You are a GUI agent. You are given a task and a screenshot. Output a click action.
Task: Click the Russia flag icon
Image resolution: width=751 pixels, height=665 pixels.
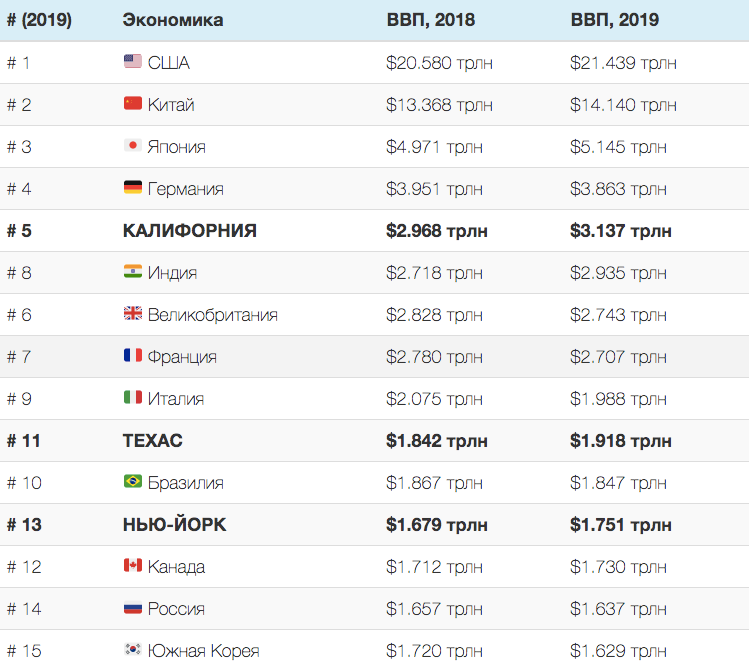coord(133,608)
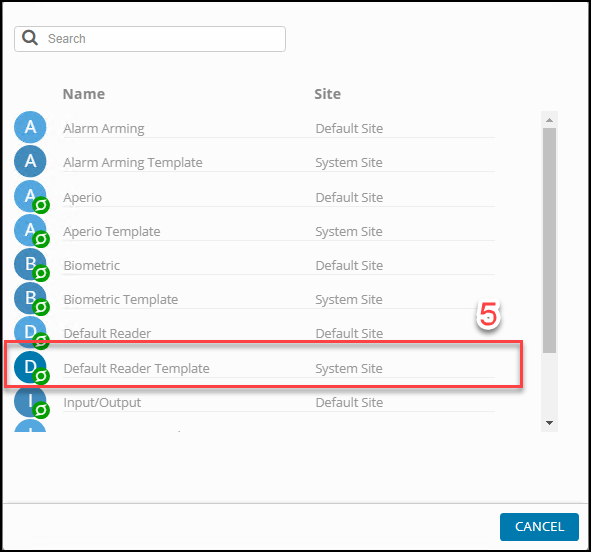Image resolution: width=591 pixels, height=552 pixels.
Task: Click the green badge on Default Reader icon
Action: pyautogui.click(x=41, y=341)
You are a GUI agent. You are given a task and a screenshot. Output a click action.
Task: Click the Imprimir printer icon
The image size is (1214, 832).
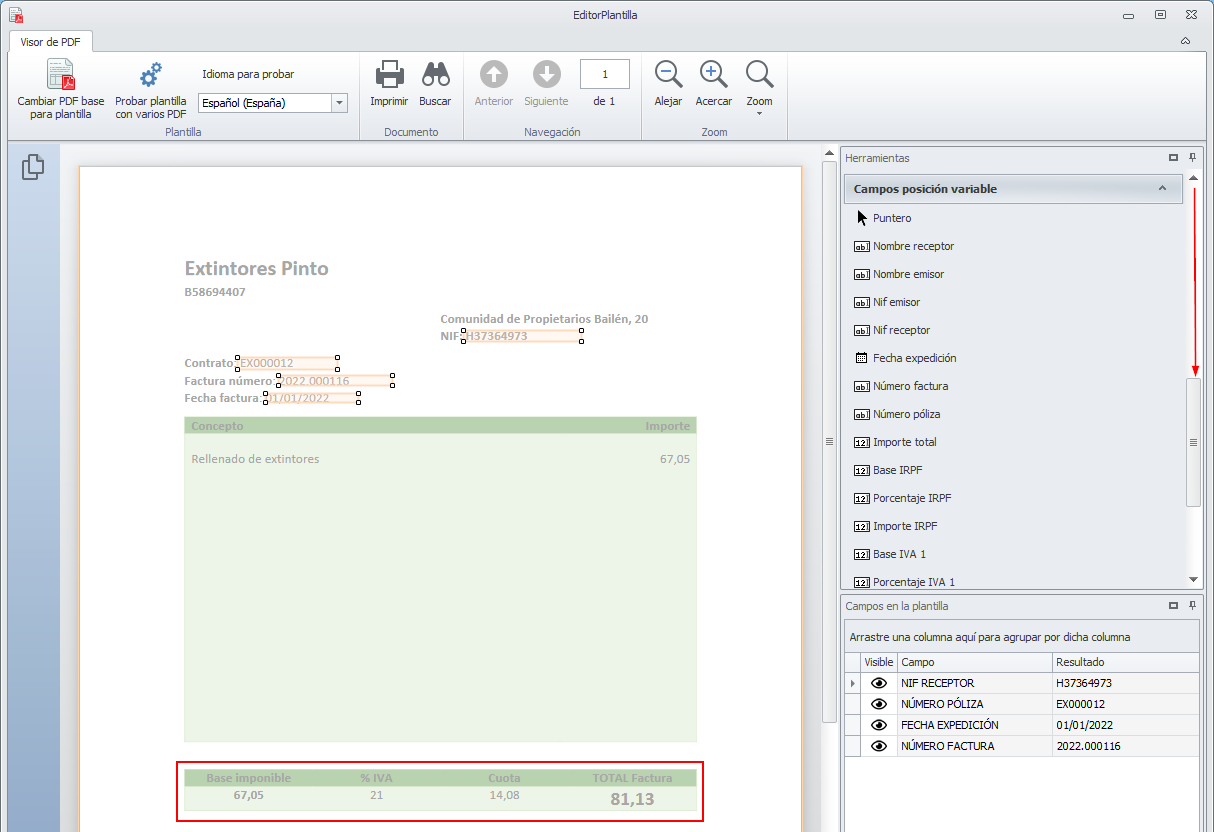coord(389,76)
===============
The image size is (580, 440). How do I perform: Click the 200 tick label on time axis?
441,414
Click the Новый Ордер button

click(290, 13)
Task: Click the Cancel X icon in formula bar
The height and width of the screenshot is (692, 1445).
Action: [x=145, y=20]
===============
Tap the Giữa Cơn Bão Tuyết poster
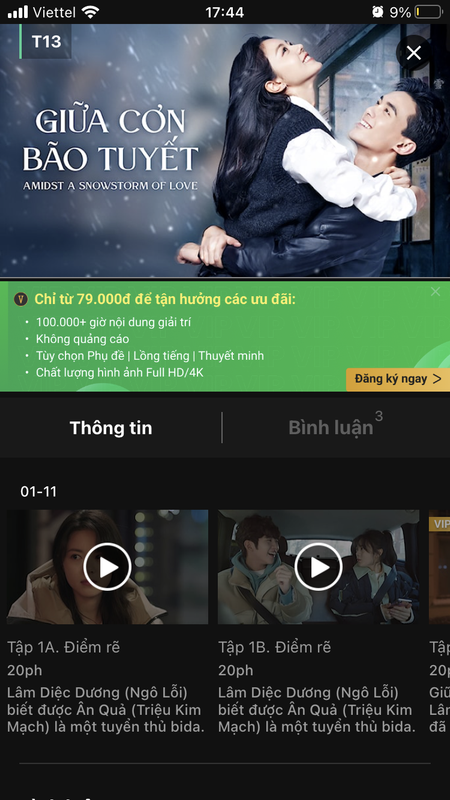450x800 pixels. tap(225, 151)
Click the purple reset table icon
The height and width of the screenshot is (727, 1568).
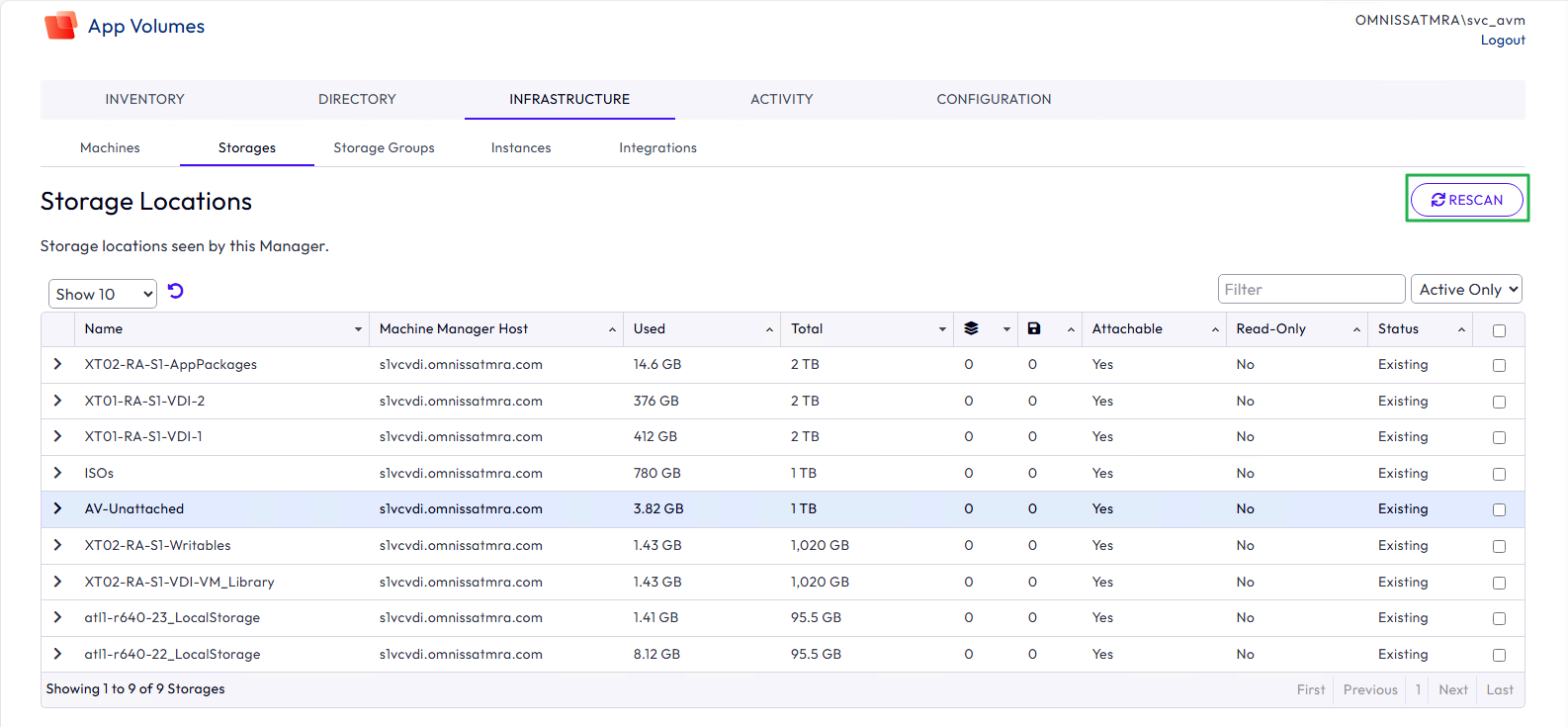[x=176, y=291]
===============
Scan the listing above for the line that has "The image size is (580, 440).", then copy exactly from that line through the line that has "Task: Click the Cancel X icon in formula bar".

The image size is (580, 440). How do I perform: Click the 200 tick label on time axis?
441,414
Click the Новый Ордер button

click(290, 13)
Task: Click the Cancel X icon in formula bar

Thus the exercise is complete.